*Data provided*.
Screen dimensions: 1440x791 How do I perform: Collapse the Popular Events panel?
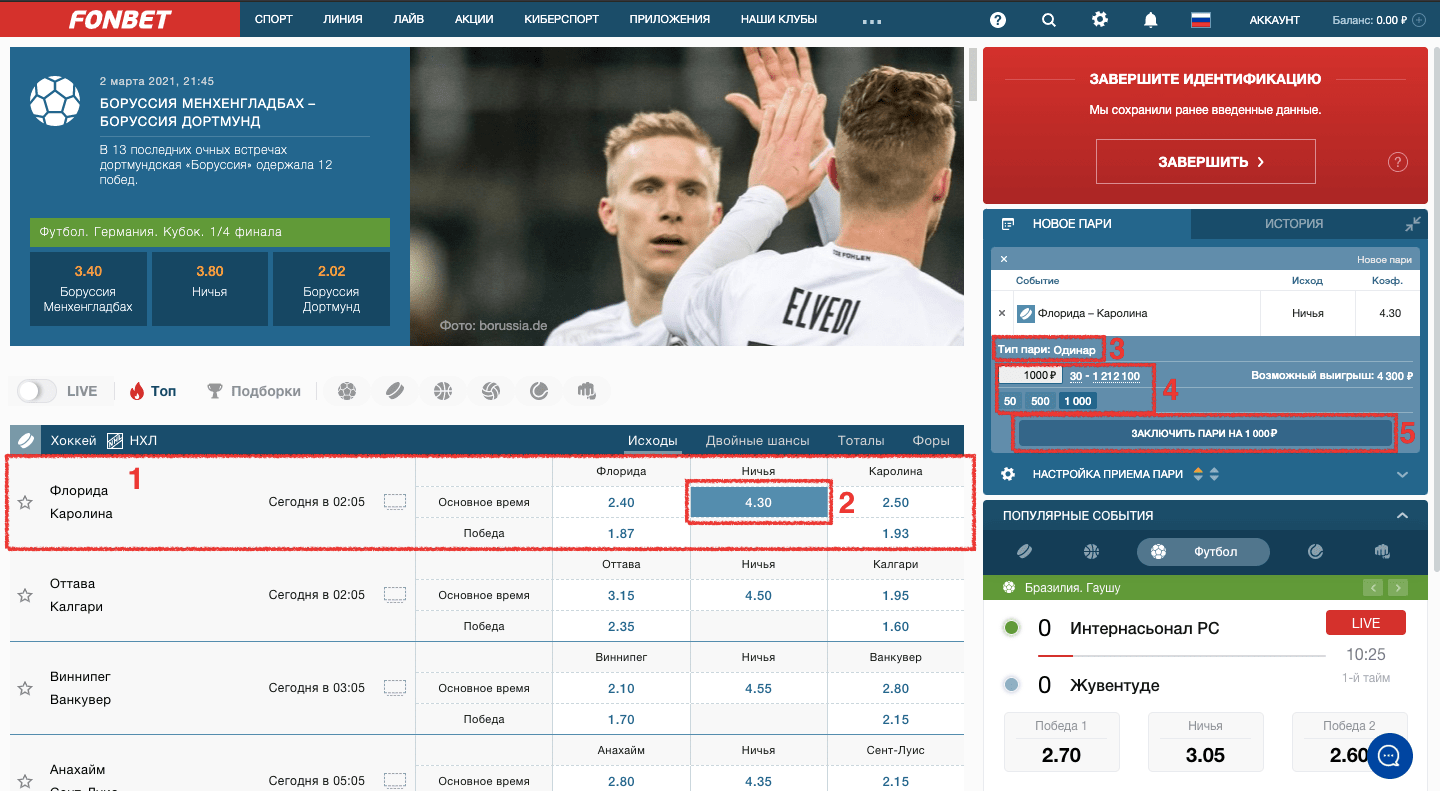[x=1402, y=516]
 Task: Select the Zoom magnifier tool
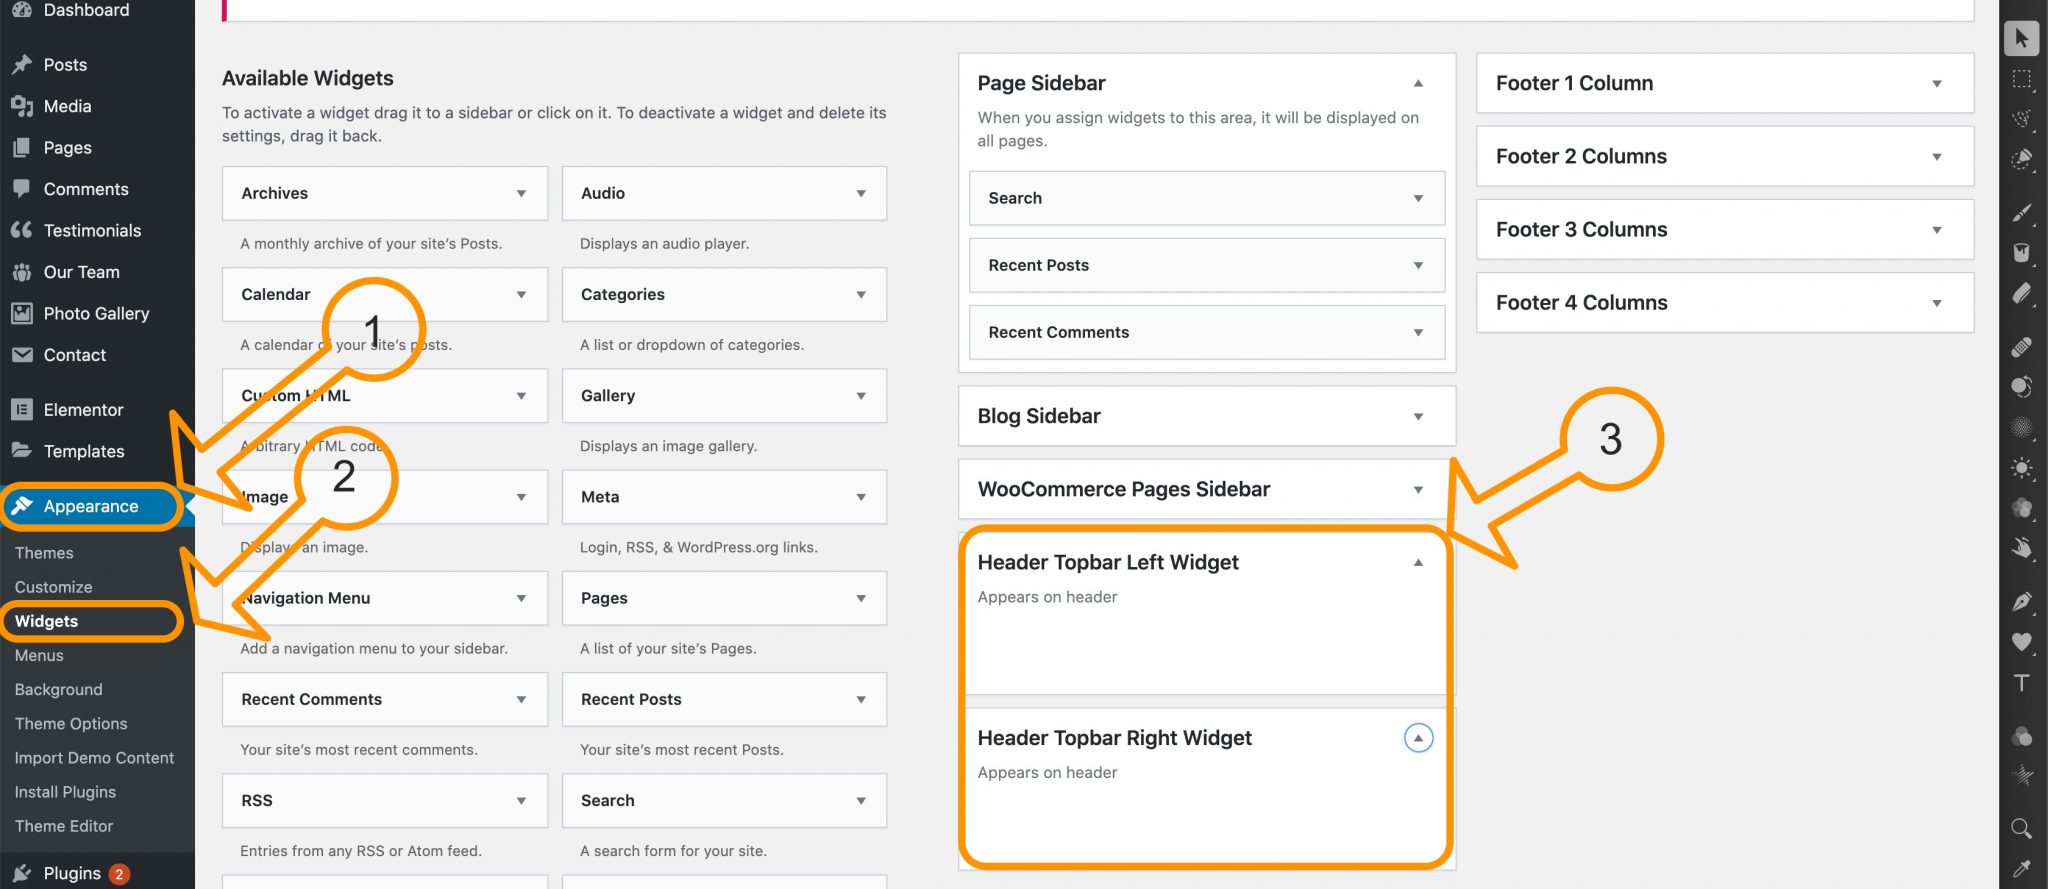pos(2021,828)
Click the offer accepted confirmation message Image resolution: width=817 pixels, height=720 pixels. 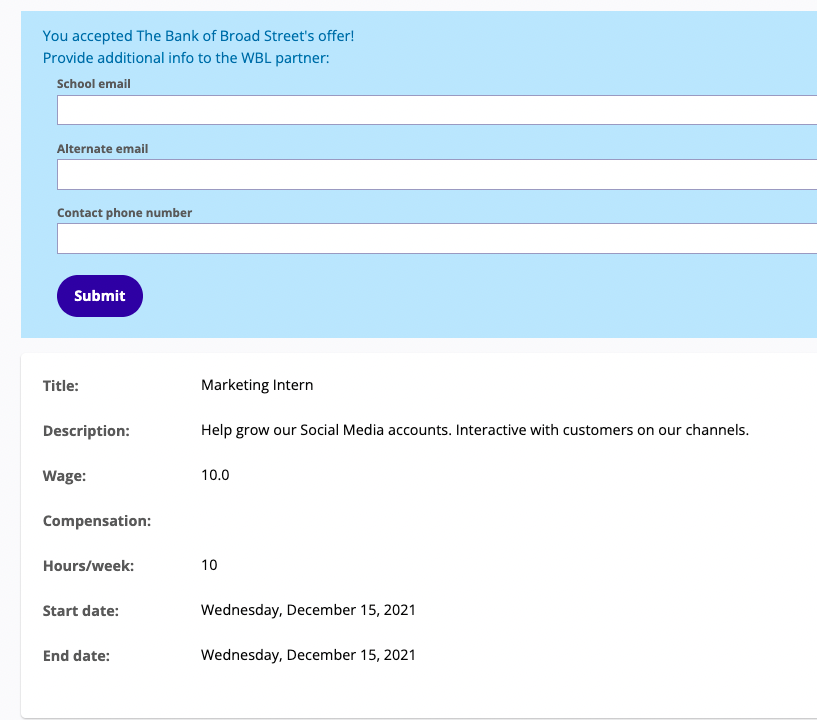click(x=198, y=36)
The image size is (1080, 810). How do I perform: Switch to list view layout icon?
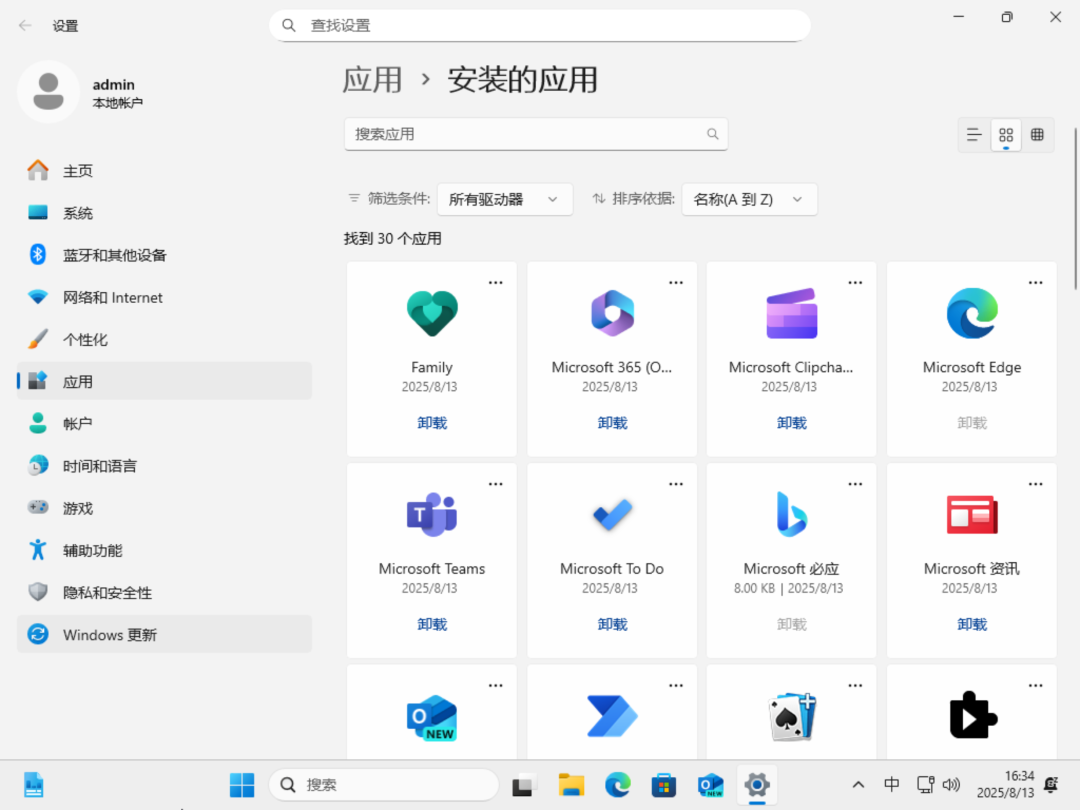coord(974,135)
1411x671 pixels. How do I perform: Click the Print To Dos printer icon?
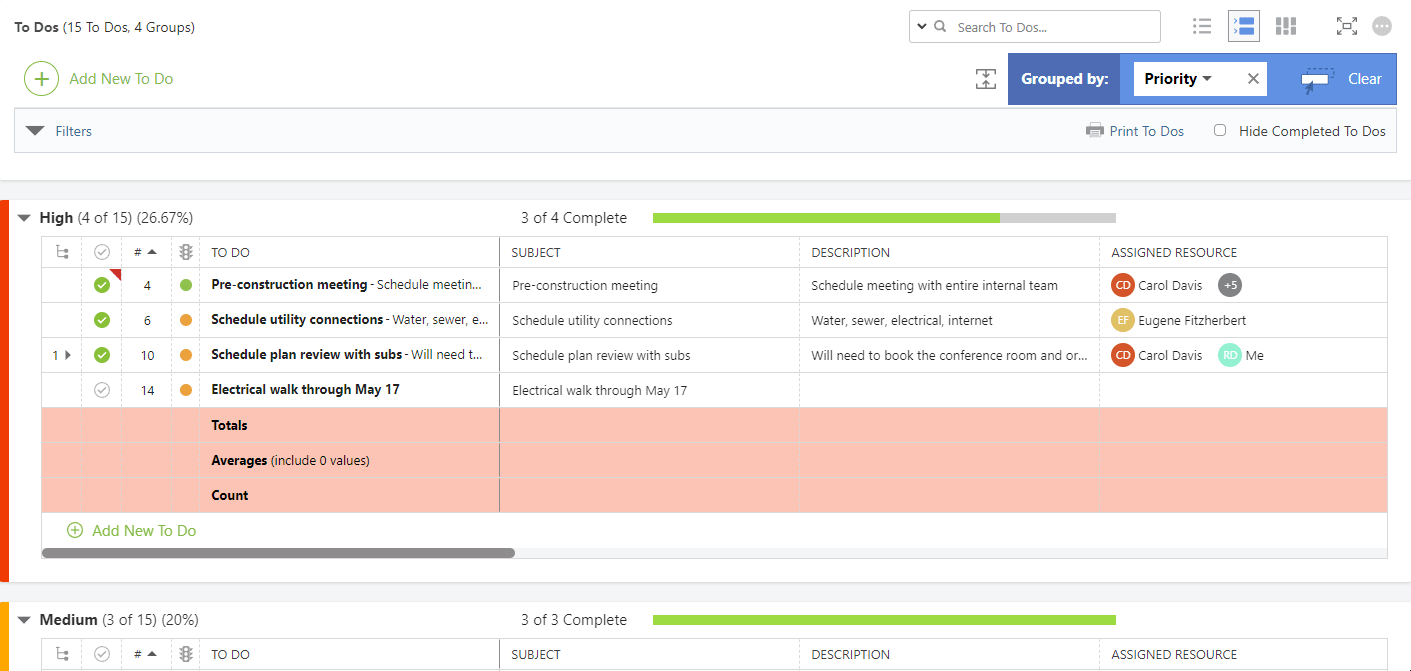point(1095,131)
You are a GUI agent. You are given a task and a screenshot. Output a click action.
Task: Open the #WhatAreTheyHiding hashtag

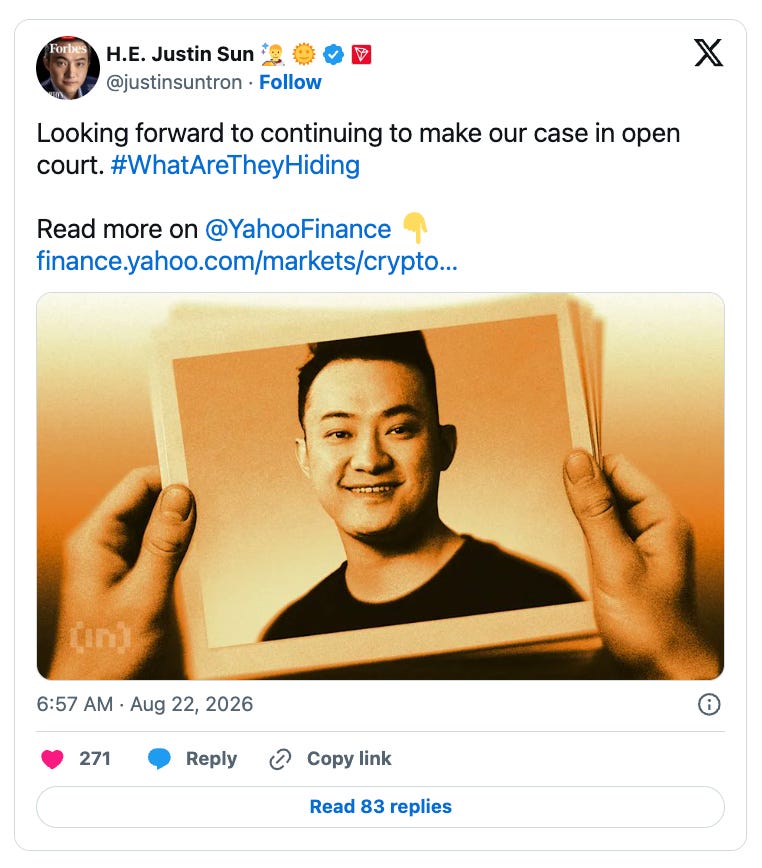click(235, 165)
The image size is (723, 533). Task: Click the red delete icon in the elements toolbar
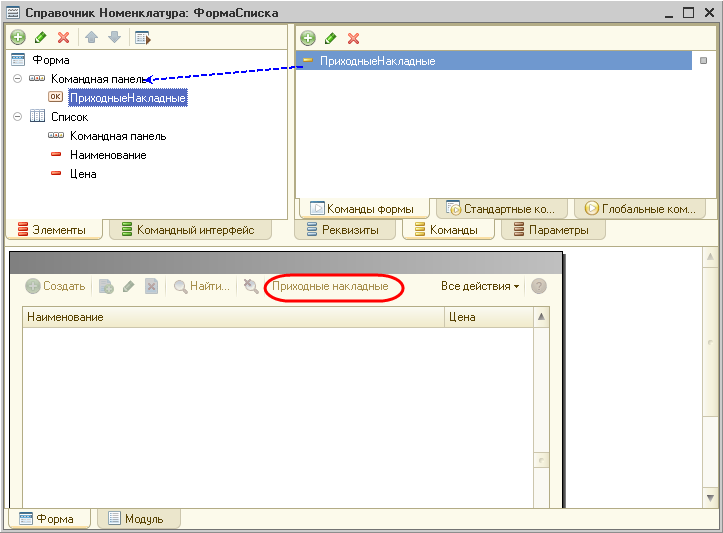[x=64, y=38]
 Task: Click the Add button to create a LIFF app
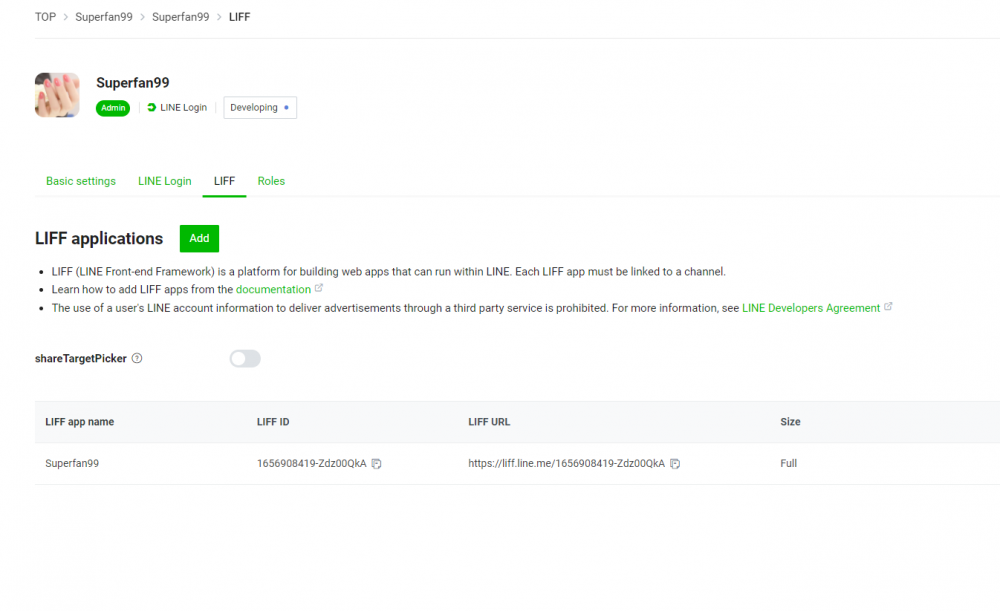coord(198,238)
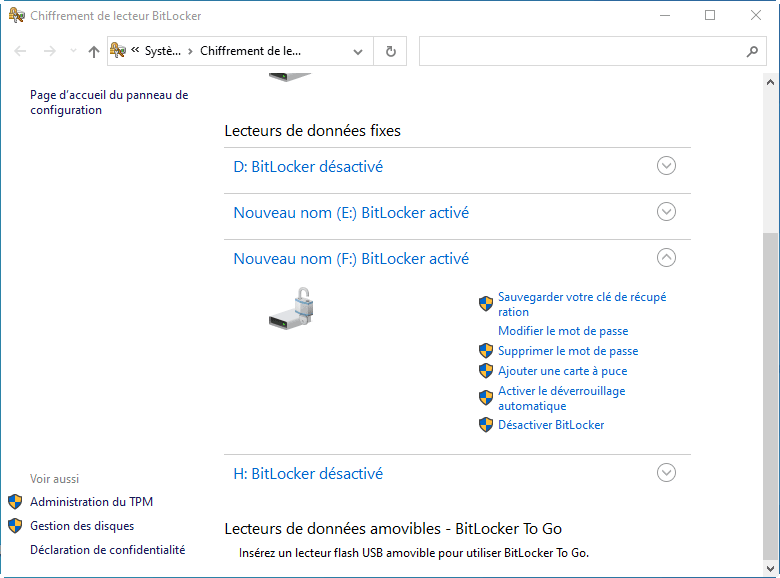Click inside the search input field

point(580,52)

*Do this*.
Transcribe the rows exactly, from the line containing "The image size is (723, 533)." through the end of the rows, inclusive. Leave the pictures out.

*Result for this exercise*.
The image size is (723, 533). Task: Click the red delete icon in the elements toolbar
[x=64, y=38]
 Task: Click the Add button to create a LIFF app
coord(198,238)
Click inside the search input field

point(580,52)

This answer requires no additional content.